## Exercise
Your response should consist of the entries below, written out exactly.

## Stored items
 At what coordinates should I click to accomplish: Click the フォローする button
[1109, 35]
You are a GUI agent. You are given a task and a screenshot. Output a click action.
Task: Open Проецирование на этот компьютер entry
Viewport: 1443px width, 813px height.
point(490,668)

## Answer box
 At what coordinates should I click to accomplish: Click the フォローする button
[1109, 35]
You are a GUI agent. You are given a task and a screenshot. Output a click action.
Task: Open Проецирование на этот компьютер entry
Viewport: 1443px width, 813px height.
point(490,668)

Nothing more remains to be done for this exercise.